Whatever the collective name for sports journalists is – a squad, a scrum, or something a bit more esoteric like a cardus – there was certainly one in a Sheffield pub on the day former Morning Telegraph sports editor Benny Hill invited ex-colleagues to celebrate his 80th birthday.
He brought together from around the country more than 50 journalists who had contributed to the sports pages during his 26 years on the city’s daily morning paper until its closure in 1986.
People travelled from far and wide to an event, unlikely to be repeated – from London, Edinburgh, Sussex, Surrey, Newcastle, and various parts of the north and Midlands.
Hill was a familiar figure in press boxes around the country – he claims to have been to every Football League ground while covering Barnsley, over 50 years in journalism. He said he was touched by the turnout for the ‘remarkable gathering’at The Three Merry Lads, near his home in Lodge Moor.
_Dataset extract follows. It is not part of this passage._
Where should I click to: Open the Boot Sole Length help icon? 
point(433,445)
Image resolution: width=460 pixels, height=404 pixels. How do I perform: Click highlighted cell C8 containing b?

‘Many started as youngsters and went on to be successful and highly influential figures and plenty still are,’said Hill. None more so than BBC football commentator John Motson whose stint in Sheffield in the late Sixties was his last in print journalism before moving into broadcasting.
‘I was the only person there who knew them all,’Hill said, ‘and I went round the various groups – some hadn’t seen each other for more than 20 years – and they were talking about different matches and players from their time working in Sheffield.’
In addition to Motson – who had rearranged his schedule to make the trip – others of Hill’s ‘old boys’included Sun sports editor Edward Chadwick; Andy Elliott, now director of sports content at the Press Association; Simon Pearson, executive editor of The Times; Peter Ferguson, leading football writer on the Daily Mail; Howard Wright at the Racing Post; Jon Culley of The Independent, and Jim Ferguson, now on The Scotsman.
Many former national newspapermen such as Peter Cooper and David Moore, along with David Jones, former sports editor at Granada TV, chatted over old times and noted that Hill’s way of ordering and organising in his inimitable, plain-speaking Barnsley manner had not diminished over the years.